7. Convergent versus divergent thinking. Again, both are required but formal learning environments are all about convergent thinking, making them very unbalanced and not conducive to creativity. It is well understood that the creative process requires divergent thinking but studying for tests and exams requires convergent thinking, however if teachers could adopt a strategy for teaching through the test rather than to the test then perhaps learners could experience a more balanced and creative learning path. If you think of the teach-to-the test process as a lens which focuses learning in a convergent manner onto an assessment, which could be thought of as a focal point of learning, just as light is refracted by a lens to converge at a focal point then, just as light diverges after leaving the focal point, so too may thinking, if given the right conditions. Instead of summative assessments being a full stop in the thinking process perhaps they could be seen as a crossing point where convergent thinking turns into divergent thinking. This may be done by considering the learning gained through studying for a summative assessment as a creative tool kit with which learners, through the support of resources and mentors, can create. For example let’s say the criteria for passing an exam is that learners must demonstrate the ability to play a three minute song using six chords. To prepare for this exam learners must learn the skills required and learn to perform the song well enough to pass the exam, but rather than the learning experience ending with a solo performance assessment, what if learners were encouraged to think of their new found skill set as a creative tool kit with which to create entirely new music? After their exam, a period of time could be set aside for learners to take their new found skill set and project it forward in a divergent fashion in directions that only they can imagine, thus encouraging blue skies creative thinking. Cynics may say that this would only work with genuinely interested intrinsically motivated learners and not with those who are intent purely on gaining enough academic credits to allow them to proceed to the next stage in a course of study perceived to lead to a happy future in a well paid job – they may have a point.
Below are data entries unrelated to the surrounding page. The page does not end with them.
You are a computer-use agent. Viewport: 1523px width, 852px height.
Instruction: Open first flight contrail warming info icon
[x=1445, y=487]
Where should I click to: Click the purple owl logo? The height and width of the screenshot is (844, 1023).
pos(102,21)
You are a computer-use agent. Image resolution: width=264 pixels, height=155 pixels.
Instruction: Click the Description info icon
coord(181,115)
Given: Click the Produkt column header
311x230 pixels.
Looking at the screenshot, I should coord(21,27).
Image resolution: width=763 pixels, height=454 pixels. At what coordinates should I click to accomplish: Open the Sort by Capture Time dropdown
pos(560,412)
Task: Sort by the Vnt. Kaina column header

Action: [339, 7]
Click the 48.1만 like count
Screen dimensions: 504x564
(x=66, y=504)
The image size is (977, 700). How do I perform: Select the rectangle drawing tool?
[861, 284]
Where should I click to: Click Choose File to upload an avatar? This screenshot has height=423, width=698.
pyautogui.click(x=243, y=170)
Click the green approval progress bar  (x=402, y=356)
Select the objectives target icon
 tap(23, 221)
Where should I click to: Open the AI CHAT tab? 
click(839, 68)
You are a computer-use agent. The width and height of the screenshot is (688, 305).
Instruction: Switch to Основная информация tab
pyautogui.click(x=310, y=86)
8. Flow – a delicately balanced mental state. Much has already been said of the desirability of flow in the learning process. Flow is the opposite of boredom. Experiencing flow is rewarding and experiencing boredom is punishing and it may well be that this innate punishment and reward stimuli acts as a natural self-regulating learning thermostat negating any traditionally perceived need for extrinsic behaviourist stimuli.
9. Hierarchy versus anarchy. As Ken Robinson says, life is organic, not linear. So too is natural life learning which is a leaderless process not directed according to the prescribed criteria of any recognised authority. There will always be a need for an institutionalised formally certificated hierarchical approach to learning , which should always be available to those who wish to use it to further their self-defined aims but, if that approach is all learners ever experience, and the only reason for them to experience it is for the sake of experiencing it as dictated by social and cultural expectations, there is a real danger of their learning skills becoming institutionally dependant, which will do them no favours whatsoever if they ever to intend to spend any significant time living and learning outwith the hierarchical formal structures of institutions. Strictly hierarchical learning institutions are very good when it comes to implementing traditional teaching methods and learning content that requires convergent thinking and military style drilling and discipline; which may very well be the sort of ‘tough love’ environment that some parents wish for their children, but it doesn’t suit everybody and it doesn’t reflect the organic nature of life.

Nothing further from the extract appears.